Any person who recognises themselves in footage that has been delivered to a buyer may request the removal of their image by writing to privacy@egovista.app. EgoVista will use reasonable efforts to action the request within thirty days and, if the footage is part of a delivered dataset, notify the buyer of the request as described in section 7.3.

Any third party who recognises themselves in footage being processed by EgoVista may exercise their rights under the GDPR (in particular Article 17 erasure and Article 21 objection) by writing to privacy@egovista.app. EgoVista will action such requests with the same diligence as requests from Contributors, and will notify business customers having received the relevant dataset where applicable, in accordance with section 7.3 of this Policy.

9. Security measures

EgoVista implements the technical and organisational measures listed below, in accordance with Article 32 GDPR. These measures are reviewed and improved continuously.
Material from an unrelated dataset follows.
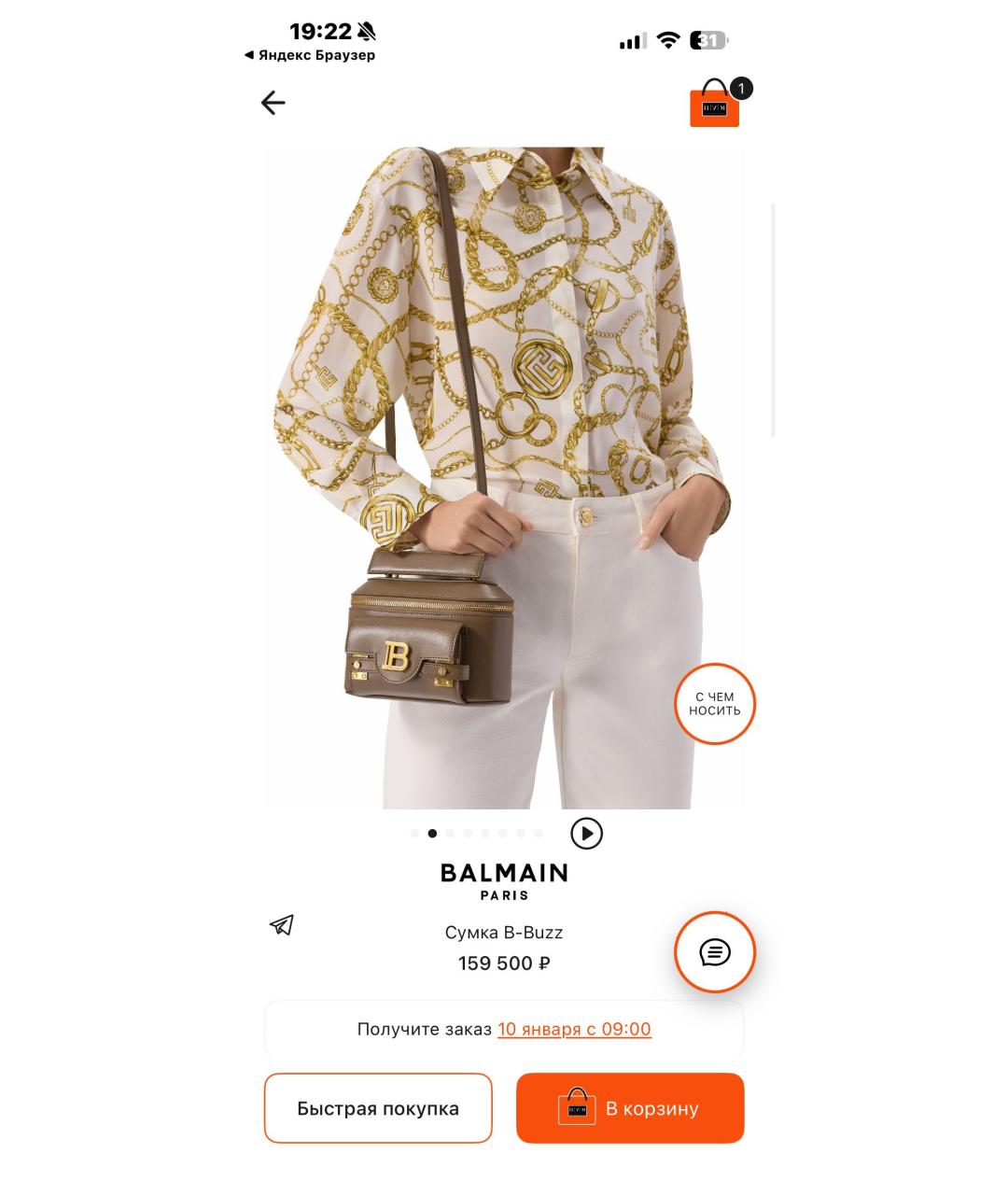Share product via paper plane icon
Viewport: 1008px width, 1195px height.
pos(282,924)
No security measure can guarantee absolute protection against all possible threats; EgoVista applies a state-of-the-art approach proportionate to the risk and to the means available to a company at its current stage.
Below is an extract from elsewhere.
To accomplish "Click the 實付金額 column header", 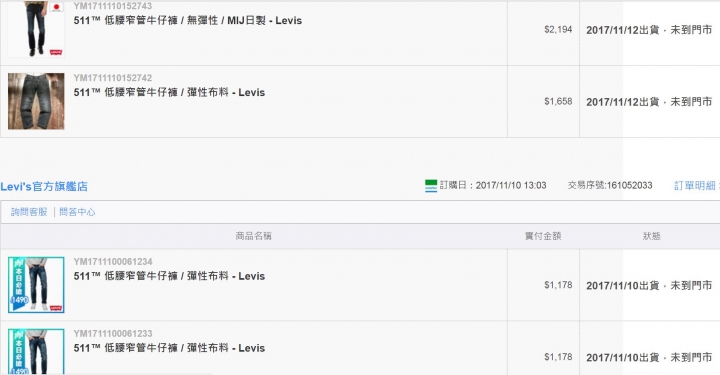I will coord(543,236).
  • Encryption in transit: all traffic uses HTTPS with TLS 1.3 (or higher when supported by the client).
  • Encryption at rest (AES-256) of personal data stored in Supabase (Frankfurt region) and Cloudflare R2 (EU region).
  • Multi-factor authentication (MFA) is mandatory for all administrative access to production systems.
  • Principle of least privilege: production access is restricted to authorised personnel based on strict necessity.
  • Row Level Security (RLS) policies are enabled on all Supabase tables.
  • Access to video files in Cloudflare R2 is granted exclusively through short-lived signed URLs (default one-hour expiration).
  • Server-side validation of uploaded file MIME types.
  • Rate limiting on public endpoints, backed by Upstash Redis in the EU region (Ireland).
  • Error monitoring via Sentry, configured on the EU instance (sentry.io/eu), with stack traces configured to exclude personal data.
  • Daily encrypted backups.
  • Annual review of access rights.
  • Incident response procedure compatible with the 72-hour notification obligation under Article 33 GDPR.
  • Internal security reviews performed at every significant infrastructure change.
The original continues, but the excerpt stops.